Postby Mark Ellis » Tue Jul 16, 2013 11:26 am

Getting a good grip is a constant challenge, changing with the conditions and the shot.

It took me lots of practicing with candy plastic and experimenting with grip aids before I used it in less than perfect conditions. The worst conditions are cold and wet with a hand which is cold and wet on a forehand drive through a tight tunnel. Compare that to a nice, warm dry day on an easy backhand upshot. But we have all had even easy shots slip out (when we grip too softly) or griplock (when we grip too tightly).

The liquid grip aids mentioned in the OP were around a decade ago when, in desperation, I tried every product I could find. As I recall they came in two basic types, an antiperspirant and a grip enhancer (sold for the sport of bowling). Neither worked very well for me. But I also tried dirt, fruit juice, saliva, chalk (rock climbing), birdie bags ( which made discs MORE slippery to me), pine tar (reasonably effective but dirty and near impossible to remove from under fingernails), synthetic pine tar (aerosol spray) and probably a few others.
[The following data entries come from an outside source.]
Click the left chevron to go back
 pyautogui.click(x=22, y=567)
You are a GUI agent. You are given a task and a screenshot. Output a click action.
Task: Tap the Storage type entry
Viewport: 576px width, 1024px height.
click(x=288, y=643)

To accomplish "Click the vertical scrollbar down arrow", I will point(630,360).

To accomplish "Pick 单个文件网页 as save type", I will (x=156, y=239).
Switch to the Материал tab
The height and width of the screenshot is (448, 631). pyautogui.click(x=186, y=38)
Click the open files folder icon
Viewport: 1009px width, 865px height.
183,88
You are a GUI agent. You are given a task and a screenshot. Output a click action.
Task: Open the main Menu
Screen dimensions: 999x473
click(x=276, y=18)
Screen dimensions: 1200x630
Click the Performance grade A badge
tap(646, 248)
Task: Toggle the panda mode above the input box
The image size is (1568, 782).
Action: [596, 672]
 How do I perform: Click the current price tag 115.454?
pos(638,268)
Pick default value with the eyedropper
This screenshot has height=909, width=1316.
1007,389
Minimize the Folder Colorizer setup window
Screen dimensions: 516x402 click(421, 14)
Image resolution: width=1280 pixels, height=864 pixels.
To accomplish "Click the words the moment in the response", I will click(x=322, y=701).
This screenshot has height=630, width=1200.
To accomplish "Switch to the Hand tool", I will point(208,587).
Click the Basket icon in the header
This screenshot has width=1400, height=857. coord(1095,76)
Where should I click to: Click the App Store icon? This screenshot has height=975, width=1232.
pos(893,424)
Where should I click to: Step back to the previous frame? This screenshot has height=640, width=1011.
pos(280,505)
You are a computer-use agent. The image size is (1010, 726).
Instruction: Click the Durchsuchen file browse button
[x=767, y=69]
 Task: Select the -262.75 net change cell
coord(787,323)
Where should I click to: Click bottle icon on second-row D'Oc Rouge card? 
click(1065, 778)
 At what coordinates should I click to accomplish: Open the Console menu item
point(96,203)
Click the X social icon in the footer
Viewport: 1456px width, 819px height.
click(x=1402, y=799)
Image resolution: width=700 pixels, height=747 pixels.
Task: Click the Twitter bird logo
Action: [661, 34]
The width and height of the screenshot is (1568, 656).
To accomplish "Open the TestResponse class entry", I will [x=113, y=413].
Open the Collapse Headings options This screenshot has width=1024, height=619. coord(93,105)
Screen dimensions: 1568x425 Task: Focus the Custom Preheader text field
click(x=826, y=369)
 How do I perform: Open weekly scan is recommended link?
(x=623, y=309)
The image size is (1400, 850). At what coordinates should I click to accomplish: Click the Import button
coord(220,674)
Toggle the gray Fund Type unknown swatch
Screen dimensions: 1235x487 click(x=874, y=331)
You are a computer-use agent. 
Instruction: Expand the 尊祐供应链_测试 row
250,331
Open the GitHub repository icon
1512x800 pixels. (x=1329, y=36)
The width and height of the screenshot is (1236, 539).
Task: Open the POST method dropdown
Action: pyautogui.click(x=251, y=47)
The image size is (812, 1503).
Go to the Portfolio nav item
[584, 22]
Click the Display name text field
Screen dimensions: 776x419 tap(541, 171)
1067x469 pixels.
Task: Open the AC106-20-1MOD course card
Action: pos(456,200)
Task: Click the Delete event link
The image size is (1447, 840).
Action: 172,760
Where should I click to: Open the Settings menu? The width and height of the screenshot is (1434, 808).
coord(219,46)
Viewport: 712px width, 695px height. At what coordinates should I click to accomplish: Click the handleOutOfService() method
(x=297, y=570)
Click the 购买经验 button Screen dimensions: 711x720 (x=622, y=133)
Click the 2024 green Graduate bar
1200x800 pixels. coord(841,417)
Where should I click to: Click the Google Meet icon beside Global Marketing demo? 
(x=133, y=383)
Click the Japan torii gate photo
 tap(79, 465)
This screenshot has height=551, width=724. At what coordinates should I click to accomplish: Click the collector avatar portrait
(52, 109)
I used a synthetic pine tar product called Pow'r Tac (sold for baseball and racquet sports) for years and only recently stopped using it when I found a better solution: factory grip stamps. If you search Pow'r Tac on this site I have described the details of its use, benefits and limitations in prior posts.

For putters a hot stamp can be burned in deep enough and placed where your rest your thumb on top and fingers on the bottom that the plastic surface is no longer smooth and gives a superb grip. For drivers a knurling tool, heated up, can create the same effect on the inside rim. I have encouraged my beloved sponsor Discraft to make these widely available as I think they would be popular. I get a lot of positive remarks from players who try out my discs.

PDGA regulations disallow post production modifications of discs but do not restrict what the FACTORY can do. I think knurling of the interior rim should be made legal as there is no difference between what a factory can do and what someone could do with a tool on their own. A knurled interior rim does not affect the flight of the discs at all. It only makes it easier to get a good grip. A good grip is not just a performance issue, it is also a SAFETY issue. A player is more likely to endanger other golfers or park users when conditions make a good grip hard to get.

No matter the grip aid you use, it takes a lot of practice to know how to use it, perfect its use in differing conditions and gain confidence in it. Aside from Factory stamps/knurling, all other methods break down in terrible weather for forehand shots (at least with my grip).